:: EXERCISE DATA ::

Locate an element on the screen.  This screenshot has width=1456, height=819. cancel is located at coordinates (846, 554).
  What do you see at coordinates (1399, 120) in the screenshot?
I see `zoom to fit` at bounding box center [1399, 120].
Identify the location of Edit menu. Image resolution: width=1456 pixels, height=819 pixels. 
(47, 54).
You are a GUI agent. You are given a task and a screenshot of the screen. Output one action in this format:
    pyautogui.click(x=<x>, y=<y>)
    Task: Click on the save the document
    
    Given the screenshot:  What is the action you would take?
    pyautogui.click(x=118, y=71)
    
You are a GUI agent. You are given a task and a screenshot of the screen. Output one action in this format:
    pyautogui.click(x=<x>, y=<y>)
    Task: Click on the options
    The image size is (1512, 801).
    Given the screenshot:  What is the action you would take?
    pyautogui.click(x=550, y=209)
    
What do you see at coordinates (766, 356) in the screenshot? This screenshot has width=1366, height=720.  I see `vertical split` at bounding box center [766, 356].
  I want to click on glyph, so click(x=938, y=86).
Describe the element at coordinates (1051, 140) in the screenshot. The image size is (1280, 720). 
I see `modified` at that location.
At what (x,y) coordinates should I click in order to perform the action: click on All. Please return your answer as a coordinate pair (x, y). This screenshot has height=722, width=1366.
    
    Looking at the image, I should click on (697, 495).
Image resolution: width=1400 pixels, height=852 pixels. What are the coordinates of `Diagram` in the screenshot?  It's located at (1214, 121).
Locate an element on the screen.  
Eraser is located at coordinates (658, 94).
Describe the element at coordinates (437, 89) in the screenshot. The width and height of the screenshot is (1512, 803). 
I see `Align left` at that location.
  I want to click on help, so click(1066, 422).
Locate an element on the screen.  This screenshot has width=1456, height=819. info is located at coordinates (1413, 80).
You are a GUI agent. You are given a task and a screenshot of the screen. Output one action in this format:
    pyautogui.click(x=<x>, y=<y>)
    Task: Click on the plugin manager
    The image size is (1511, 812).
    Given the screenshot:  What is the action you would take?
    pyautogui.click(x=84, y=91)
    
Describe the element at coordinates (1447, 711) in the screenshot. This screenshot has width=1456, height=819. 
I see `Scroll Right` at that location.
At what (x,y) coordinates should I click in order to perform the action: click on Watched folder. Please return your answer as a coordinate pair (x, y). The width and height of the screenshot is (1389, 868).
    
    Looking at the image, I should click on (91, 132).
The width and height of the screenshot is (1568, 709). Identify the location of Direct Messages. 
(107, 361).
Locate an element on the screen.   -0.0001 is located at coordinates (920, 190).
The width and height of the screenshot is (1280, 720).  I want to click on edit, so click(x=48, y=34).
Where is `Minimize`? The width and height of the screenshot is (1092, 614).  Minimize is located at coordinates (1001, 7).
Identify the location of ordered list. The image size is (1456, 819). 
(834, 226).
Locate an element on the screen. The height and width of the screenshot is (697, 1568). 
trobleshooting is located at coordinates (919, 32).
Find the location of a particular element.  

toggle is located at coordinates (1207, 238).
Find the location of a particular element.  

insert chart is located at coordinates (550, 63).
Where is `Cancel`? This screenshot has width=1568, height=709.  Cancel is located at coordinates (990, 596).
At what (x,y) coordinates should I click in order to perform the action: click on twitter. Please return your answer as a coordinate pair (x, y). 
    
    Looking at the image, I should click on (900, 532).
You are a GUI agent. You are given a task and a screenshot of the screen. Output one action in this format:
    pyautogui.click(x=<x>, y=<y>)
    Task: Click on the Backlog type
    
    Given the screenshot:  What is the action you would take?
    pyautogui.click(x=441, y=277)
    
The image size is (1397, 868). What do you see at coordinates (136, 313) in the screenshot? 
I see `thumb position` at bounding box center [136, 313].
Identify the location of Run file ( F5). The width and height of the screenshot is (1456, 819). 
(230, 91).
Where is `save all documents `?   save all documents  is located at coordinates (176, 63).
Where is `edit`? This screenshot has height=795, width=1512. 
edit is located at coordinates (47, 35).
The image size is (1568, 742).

:::

■ TO DO
Copy the part of the material that opens with the line containing "Describe the element at coordinates (437, 89)" and closes with the line containing "The width and height of the screenshot is (1280, 720).", including both of those lines, word for word.

■ OUTPUT BELOW
Describe the element at coordinates (437, 89) in the screenshot. The width and height of the screenshot is (1512, 803). 
I see `Align left` at that location.
  I want to click on help, so click(1066, 422).
Locate an element on the screen.  This screenshot has width=1456, height=819. info is located at coordinates (1413, 80).
You are a GUI agent. You are given a task and a screenshot of the screen. Output one action in this format:
    pyautogui.click(x=<x>, y=<y>)
    Task: Click on the plugin manager
    The image size is (1511, 812).
    Given the screenshot:  What is the action you would take?
    pyautogui.click(x=84, y=91)
    
Describe the element at coordinates (1447, 711) in the screenshot. This screenshot has width=1456, height=819. 
I see `Scroll Right` at that location.
At what (x,y) coordinates should I click in order to perform the action: click on Watched folder. Please return your answer as a coordinate pair (x, y). The width and height of the screenshot is (1389, 868).
    
    Looking at the image, I should click on (91, 132).
The width and height of the screenshot is (1568, 709). Identify the location of Direct Messages. 
(107, 361).
Locate an element on the screen.   -0.0001 is located at coordinates (920, 190).
The width and height of the screenshot is (1280, 720).  I want to click on edit, so click(x=48, y=34).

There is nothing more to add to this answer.